## Document excerpt
━━━━━━━━━━━━━━━━━━━━━━━━━━━━━━

It takes like, I think it saves like 60% of disk space compared to the Elm syntax, original
decoder and encoder.
Which is like JSON.
Which is JSON and with long fields.
So that one is meant to be human readable.
What I use isn't.
It's only meant for my internal cache.
So yeah, you can use codecs for caching, which has been my only use case for now.
For Elm codec, you could imagine that it's not codec.field, but you could have codec
index at and do something else where you would have decoder that decodes one way and encoder
that encodes one way.
And so that's nice to be able to build up an object.
And it's this underlying principle again, that at the point that you have that information,
you're basically giving it all the information it needs for one step.
So you could build up a decoder and then you could build up an encoder.
But to do that, you now have to duplicate all this information about it.
When you say encode.string one place, and then you have to say decode.string in the
other place.
Whereas when you build up a codec, you don't need to do that because you have that information
in a codec.
And we've talked about making possible states impossible in terms of data modeling.
We've also talked about the role of API design in making impossible states impossible.
And I think this is one of those instances where maybe this is like another special case
of that where through the API design, you capture all the information when you have
it so you don't have duplicate sources of truth.

━━━━━━━━━━━━━━━━━━━━━━━━━━━━━━

## Provided material

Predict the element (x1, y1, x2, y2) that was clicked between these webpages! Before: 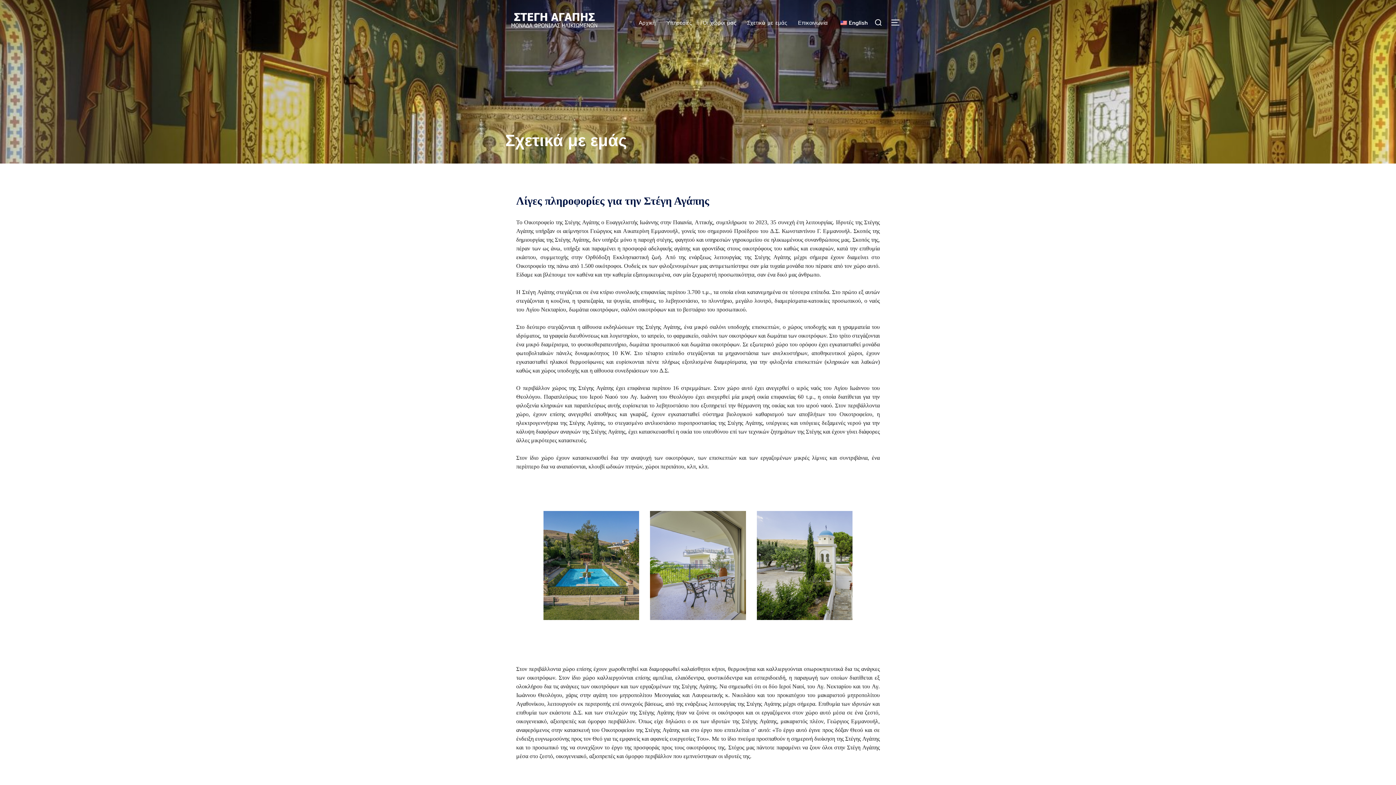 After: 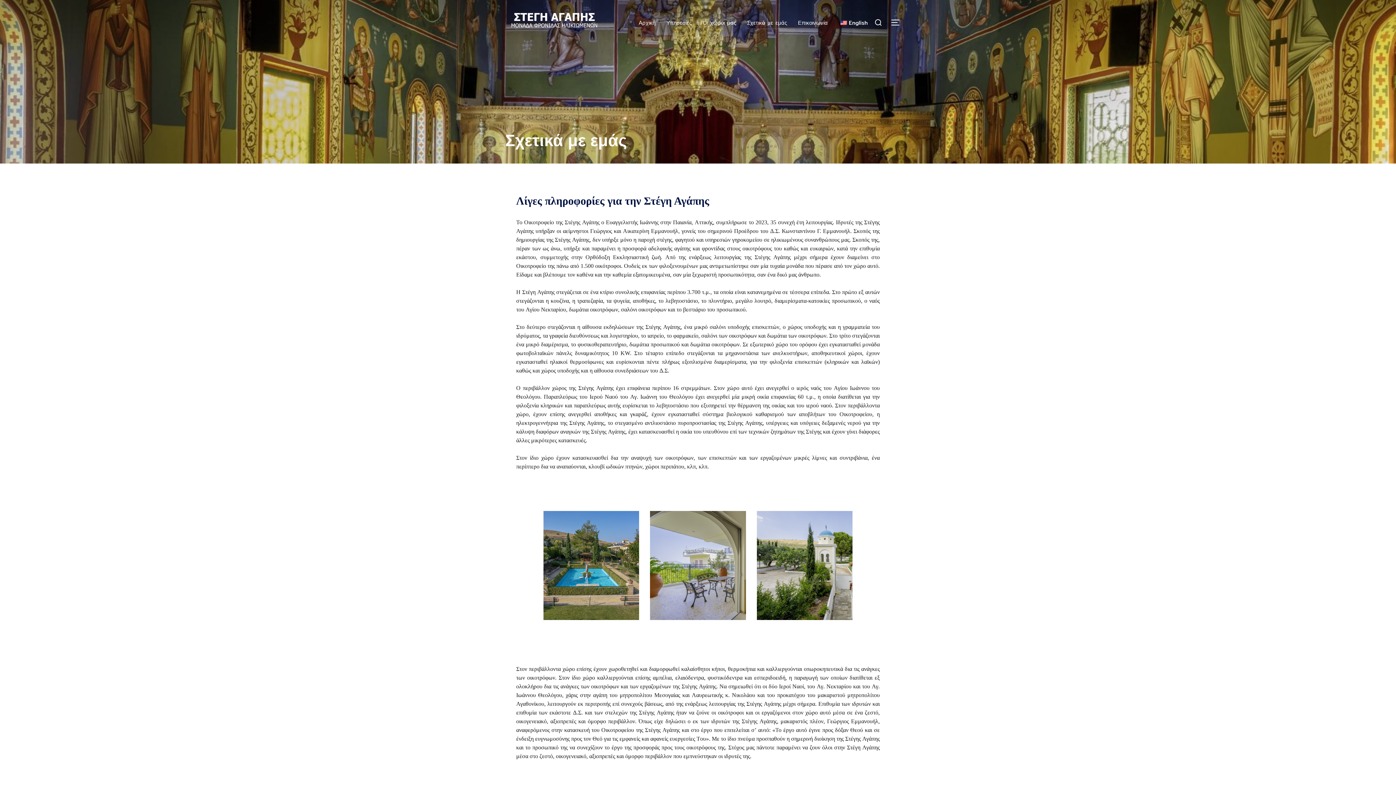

━━━━━━━━━━━━━━━━━━━━━━━━━━━━━━

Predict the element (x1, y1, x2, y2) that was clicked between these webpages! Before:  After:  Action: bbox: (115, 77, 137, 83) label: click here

━━━━━━━━━━━━━━━━━━━━━━━━━━━━━━

## Your tasks
1/ Do these statements agree with the codec discussion? Answer each with yes or no and quote the words of the text that decide it.
(a) The format the speaker uses for the internal cache is meant to be human readable.
(b) Caching has so far been the speaker's only use case for codecs.
(c) Building up a separate decoder and encoder means duplicating information.
2/ Write the next part of the codec discussion, starting after its last sentence.
The entries have no connection to the text.

## Results
1/
(a) No: "What I use isn't."
(b) Yes: "which has been my only use case for now."
(c) Yes: "But to do that, you now have to duplicate all this information about it."

2/
You have one source of truth and you take all that information.
So that's what a codec is doing.
Instead of building up the encoder and the decoder separately, we have to duplicate all
this information.
You build them up together.
And there are certain things that you cannot make mistakes on.
And then there are places where you can make a mistake.
So you build up a codec.
If you build up a codec for an object, you do codec.object and then you give it a record
So the example in the docs is a point with a record that's got an x and y float.
So then you do codec.object, you give it the point record constructor, and then you pipe
that into codec.field with the string x, which is the field name in JavaScript.
Now if you gave that something like empty string, you could mess that up, but you're
going to have to do something like that.
So that's not anything new that you could mess up compared to.
Jason decoding or Jason encoding.
And then you need to give it the second argument you give to codec.field.
In the example he gives.x, which would be a function that takes that record type and
pulls off the value for the encoder.
From the Elm code.
Yeah, from the Elm record.
Yeah, right.
It takes the value from the Elm record.
So it could be any function which takes whatever value you're dealing with in this point, it's
a point record, and then gets some sort of float data type back.
And of course you could put.y where you meant.x and you can make mistakes there.
And then you say codec.float as the final argument that says this is how you serialize
and deserialize it.
That part is guaranteed to be in sync.
You can't mess that part up.
So there are just more guardrails to things being in sync, and there is some manual work,
but at least you're capturing the information while you have it.
And I think that's the underlying concept that I really like.
And I think that that concept is applicable in more places than just this pattern.
Yeah, totally.
So as a recap, field takes as a first argument where in the JavaScript you need to write
or read the data from.
You got the second argument that is where do you get the value from the record from
in Elm.
And the third argument is what is the type of that field.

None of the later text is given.